• [INPUT FOR THIS TASK]

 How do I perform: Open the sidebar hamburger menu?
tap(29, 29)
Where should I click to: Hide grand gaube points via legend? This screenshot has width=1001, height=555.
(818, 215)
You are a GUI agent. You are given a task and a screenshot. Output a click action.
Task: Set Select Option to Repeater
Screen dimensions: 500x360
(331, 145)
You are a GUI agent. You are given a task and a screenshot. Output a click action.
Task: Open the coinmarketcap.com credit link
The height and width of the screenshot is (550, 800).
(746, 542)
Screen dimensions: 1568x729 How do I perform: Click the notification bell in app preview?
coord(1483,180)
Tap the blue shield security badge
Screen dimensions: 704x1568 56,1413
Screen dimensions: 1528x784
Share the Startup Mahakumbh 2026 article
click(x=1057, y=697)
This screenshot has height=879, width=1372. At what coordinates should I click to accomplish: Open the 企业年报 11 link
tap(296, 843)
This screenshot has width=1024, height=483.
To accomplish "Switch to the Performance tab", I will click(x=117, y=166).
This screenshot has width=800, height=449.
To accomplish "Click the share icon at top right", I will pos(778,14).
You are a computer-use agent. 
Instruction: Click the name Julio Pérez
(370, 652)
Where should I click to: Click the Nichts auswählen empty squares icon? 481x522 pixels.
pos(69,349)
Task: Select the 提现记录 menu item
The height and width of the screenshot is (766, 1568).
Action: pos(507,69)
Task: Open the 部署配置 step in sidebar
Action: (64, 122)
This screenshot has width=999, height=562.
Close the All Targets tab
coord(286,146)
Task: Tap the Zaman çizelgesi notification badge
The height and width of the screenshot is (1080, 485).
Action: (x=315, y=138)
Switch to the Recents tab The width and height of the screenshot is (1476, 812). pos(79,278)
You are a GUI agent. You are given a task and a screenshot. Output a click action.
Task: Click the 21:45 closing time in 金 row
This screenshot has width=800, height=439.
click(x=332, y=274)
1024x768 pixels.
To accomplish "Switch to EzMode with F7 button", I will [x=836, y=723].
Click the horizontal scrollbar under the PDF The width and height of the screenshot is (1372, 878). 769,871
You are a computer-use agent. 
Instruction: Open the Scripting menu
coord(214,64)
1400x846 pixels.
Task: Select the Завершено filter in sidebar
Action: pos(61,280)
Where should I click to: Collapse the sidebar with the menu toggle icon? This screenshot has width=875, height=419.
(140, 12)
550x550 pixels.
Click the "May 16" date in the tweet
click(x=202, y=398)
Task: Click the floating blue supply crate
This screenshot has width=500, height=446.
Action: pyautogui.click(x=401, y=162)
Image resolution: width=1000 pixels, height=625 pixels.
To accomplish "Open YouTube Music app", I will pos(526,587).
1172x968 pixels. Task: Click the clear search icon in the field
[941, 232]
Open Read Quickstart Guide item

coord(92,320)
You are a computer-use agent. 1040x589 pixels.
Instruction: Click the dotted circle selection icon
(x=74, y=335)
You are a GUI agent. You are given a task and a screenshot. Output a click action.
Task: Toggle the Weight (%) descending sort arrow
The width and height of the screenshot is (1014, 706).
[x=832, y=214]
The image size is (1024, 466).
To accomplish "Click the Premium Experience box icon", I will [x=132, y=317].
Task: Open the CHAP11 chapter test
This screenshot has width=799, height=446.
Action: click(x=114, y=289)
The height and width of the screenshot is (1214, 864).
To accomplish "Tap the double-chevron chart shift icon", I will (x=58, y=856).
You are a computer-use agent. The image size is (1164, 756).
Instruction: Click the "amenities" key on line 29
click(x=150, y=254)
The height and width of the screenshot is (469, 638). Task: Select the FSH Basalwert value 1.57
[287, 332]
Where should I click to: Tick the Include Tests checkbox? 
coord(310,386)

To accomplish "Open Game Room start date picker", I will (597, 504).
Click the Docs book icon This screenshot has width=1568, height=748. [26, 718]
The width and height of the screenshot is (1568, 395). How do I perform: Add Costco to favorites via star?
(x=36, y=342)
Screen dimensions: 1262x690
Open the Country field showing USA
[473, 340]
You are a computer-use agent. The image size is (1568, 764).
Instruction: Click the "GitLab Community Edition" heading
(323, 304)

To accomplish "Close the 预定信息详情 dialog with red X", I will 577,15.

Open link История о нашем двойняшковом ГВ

• [WORK INSTRUCTION]
Where a line above holds the string "Switch", show that line.

• [TASK ANSWER]
To accomplish "Switch to the Performance tab", I will click(x=117, y=166).
Switch to the Recents tab The width and height of the screenshot is (1476, 812). pos(79,278)
To accomplish "Switch to EzMode with F7 button", I will [x=836, y=723].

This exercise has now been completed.